DATA SUPPLIED:
-----
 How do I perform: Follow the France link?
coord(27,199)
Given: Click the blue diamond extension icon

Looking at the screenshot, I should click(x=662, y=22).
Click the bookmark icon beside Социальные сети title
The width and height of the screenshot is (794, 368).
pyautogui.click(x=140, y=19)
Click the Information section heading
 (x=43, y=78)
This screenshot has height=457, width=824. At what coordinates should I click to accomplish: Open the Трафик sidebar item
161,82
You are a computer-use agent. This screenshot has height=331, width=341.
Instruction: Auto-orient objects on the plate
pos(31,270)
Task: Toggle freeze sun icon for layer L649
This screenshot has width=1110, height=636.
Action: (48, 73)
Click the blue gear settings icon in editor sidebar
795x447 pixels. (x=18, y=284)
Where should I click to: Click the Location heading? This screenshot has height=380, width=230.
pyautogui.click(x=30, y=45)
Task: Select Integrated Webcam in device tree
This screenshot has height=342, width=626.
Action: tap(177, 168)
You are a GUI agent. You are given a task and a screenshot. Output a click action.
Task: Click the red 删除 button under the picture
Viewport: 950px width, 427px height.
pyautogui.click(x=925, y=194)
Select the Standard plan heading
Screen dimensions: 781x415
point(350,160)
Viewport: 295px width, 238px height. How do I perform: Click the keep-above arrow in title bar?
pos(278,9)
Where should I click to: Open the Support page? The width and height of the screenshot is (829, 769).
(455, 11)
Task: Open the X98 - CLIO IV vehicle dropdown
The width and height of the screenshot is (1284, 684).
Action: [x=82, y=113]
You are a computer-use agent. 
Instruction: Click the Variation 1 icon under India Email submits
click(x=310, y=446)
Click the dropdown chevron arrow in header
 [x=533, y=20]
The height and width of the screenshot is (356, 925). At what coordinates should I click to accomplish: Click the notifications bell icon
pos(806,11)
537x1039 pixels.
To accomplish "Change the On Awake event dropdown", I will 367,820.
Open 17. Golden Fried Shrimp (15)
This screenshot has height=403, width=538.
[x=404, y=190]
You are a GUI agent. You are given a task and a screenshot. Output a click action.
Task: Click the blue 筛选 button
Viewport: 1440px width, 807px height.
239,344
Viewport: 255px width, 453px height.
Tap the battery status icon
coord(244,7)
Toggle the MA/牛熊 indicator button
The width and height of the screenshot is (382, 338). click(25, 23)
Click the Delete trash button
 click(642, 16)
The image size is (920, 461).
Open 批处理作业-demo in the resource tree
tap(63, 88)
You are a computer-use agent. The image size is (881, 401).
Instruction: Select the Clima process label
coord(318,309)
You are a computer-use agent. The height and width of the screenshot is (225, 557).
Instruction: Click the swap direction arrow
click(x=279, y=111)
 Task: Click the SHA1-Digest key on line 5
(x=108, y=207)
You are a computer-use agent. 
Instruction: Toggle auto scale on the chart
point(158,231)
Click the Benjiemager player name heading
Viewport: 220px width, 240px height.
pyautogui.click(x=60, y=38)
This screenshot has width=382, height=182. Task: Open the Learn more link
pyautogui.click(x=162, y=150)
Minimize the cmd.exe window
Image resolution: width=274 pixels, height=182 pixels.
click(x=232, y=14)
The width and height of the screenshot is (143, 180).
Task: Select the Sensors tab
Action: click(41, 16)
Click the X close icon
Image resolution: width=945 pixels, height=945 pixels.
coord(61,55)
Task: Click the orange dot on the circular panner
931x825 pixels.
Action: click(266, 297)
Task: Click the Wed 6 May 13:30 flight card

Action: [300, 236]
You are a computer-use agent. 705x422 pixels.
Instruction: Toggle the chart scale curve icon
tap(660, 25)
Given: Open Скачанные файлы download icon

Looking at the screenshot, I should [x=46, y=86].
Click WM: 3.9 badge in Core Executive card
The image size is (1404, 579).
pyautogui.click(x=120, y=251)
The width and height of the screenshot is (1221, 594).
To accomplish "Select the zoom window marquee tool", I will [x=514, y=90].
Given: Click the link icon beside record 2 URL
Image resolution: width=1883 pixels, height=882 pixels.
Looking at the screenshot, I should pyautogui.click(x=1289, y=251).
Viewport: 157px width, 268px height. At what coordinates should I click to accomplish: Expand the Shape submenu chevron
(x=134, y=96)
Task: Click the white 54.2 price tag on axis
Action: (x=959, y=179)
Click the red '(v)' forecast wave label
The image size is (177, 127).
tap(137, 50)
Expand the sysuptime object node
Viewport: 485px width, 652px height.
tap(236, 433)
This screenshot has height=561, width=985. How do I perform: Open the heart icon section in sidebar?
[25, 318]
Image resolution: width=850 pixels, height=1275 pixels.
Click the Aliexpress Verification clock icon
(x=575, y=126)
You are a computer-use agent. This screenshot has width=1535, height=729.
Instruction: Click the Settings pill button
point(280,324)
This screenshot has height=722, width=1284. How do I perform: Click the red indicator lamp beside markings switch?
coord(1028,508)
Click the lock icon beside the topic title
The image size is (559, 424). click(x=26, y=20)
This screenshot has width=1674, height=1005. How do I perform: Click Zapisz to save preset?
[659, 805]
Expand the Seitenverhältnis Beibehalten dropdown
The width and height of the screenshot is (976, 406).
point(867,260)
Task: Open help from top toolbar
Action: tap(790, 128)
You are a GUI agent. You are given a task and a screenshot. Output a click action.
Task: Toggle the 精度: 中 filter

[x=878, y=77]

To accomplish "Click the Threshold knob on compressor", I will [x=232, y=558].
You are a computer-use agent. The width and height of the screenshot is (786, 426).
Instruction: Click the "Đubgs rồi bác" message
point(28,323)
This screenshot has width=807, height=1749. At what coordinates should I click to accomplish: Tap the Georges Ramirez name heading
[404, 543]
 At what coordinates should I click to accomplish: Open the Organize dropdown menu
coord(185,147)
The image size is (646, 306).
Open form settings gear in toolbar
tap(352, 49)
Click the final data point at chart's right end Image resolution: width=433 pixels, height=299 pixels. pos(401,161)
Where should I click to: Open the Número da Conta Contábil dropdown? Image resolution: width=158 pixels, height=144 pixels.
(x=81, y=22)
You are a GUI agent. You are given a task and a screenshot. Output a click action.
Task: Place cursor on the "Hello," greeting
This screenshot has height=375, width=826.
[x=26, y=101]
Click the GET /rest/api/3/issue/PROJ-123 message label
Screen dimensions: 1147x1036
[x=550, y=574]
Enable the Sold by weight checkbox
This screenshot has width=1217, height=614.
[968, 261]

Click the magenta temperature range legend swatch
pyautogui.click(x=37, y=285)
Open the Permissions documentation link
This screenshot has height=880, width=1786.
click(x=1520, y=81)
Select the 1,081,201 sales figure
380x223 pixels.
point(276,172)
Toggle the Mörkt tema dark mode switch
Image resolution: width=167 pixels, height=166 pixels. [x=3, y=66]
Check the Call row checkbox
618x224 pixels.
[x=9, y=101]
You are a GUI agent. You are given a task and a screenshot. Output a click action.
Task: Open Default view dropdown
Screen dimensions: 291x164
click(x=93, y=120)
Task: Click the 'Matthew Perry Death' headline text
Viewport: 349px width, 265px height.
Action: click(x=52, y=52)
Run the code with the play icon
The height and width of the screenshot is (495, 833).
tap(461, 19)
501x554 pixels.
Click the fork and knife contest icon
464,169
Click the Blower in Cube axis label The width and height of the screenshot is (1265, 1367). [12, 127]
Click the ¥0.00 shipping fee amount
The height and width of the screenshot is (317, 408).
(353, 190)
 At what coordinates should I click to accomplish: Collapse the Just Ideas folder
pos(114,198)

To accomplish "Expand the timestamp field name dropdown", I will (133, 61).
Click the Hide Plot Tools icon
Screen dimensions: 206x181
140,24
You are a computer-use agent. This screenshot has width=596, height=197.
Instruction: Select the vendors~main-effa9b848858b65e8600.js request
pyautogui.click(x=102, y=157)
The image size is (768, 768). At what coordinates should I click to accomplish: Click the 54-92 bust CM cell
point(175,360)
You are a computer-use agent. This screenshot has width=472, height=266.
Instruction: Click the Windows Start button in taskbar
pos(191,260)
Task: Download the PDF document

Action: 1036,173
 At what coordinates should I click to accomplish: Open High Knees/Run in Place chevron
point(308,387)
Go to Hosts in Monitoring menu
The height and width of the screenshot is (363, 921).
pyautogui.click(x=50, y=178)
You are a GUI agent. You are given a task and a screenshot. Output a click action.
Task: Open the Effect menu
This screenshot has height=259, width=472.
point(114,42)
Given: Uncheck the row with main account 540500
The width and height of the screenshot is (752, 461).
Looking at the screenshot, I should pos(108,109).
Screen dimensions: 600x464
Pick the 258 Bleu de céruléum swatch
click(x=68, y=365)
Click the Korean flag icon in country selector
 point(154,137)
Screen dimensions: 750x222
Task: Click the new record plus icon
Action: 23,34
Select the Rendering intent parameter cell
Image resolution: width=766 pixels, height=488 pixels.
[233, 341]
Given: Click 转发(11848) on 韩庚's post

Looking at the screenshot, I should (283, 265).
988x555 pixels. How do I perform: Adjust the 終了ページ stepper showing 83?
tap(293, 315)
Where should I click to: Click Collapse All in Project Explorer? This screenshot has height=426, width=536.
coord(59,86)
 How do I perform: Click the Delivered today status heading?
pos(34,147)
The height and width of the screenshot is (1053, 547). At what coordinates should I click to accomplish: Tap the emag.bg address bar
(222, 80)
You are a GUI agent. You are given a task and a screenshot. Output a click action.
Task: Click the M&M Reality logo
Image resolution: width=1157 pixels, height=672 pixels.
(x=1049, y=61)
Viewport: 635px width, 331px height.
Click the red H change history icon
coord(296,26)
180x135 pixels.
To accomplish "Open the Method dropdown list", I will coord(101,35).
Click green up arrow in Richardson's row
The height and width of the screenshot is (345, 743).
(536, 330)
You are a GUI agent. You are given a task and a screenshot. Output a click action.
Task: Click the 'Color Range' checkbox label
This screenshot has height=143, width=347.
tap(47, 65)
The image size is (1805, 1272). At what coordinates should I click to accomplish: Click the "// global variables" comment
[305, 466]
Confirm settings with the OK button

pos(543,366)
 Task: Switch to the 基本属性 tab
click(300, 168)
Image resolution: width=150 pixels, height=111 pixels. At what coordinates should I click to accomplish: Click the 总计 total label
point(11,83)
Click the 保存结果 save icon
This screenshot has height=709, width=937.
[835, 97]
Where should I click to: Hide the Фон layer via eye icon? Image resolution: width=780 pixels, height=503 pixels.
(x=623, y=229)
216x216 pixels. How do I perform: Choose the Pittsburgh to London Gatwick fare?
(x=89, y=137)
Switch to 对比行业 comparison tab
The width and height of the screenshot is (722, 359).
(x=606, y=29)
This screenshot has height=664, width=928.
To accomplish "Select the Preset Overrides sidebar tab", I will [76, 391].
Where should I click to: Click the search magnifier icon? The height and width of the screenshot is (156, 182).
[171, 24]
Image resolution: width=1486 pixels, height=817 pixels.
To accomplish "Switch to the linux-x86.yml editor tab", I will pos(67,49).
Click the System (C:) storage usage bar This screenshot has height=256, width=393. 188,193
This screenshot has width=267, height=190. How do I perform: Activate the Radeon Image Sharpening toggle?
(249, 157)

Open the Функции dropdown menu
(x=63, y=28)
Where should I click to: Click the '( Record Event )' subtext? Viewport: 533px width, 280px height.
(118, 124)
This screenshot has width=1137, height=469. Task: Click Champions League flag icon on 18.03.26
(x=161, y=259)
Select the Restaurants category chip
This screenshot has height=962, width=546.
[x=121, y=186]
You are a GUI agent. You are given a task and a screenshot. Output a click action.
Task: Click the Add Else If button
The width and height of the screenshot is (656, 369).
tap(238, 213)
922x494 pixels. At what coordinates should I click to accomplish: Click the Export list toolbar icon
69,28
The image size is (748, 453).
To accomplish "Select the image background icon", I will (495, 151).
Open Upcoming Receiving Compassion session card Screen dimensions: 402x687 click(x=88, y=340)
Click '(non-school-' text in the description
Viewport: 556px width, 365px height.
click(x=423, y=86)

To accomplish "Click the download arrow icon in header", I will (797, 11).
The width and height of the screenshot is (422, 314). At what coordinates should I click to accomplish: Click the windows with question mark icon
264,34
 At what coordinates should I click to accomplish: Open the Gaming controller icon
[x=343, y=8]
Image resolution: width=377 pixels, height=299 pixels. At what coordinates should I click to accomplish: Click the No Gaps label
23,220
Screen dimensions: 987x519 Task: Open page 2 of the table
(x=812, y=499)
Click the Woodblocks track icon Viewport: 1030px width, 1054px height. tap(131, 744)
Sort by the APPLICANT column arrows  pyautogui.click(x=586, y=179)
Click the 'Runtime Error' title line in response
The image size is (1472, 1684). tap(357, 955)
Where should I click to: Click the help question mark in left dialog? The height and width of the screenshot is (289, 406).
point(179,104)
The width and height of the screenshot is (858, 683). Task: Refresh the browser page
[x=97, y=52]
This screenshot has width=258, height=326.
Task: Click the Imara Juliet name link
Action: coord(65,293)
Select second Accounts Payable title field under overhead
-----
WHAT TO PRODUCE:
Beginning at the line with "Task: Open the X98 - CLIO IV vehicle dropdown" and stopping after the line with "537x1039 pixels.", please write out every line of the data above exactly and nothing else.

RESPONSE:
Task: Open the X98 - CLIO IV vehicle dropdown
The width and height of the screenshot is (1284, 684).
Action: [x=82, y=113]
You are a computer-use agent. 
Instruction: Click the Variation 1 icon under India Email submits
click(x=310, y=446)
Click the dropdown chevron arrow in header
 [x=533, y=20]
The height and width of the screenshot is (356, 925). At what coordinates should I click to accomplish: Click the notifications bell icon
pos(806,11)
537x1039 pixels.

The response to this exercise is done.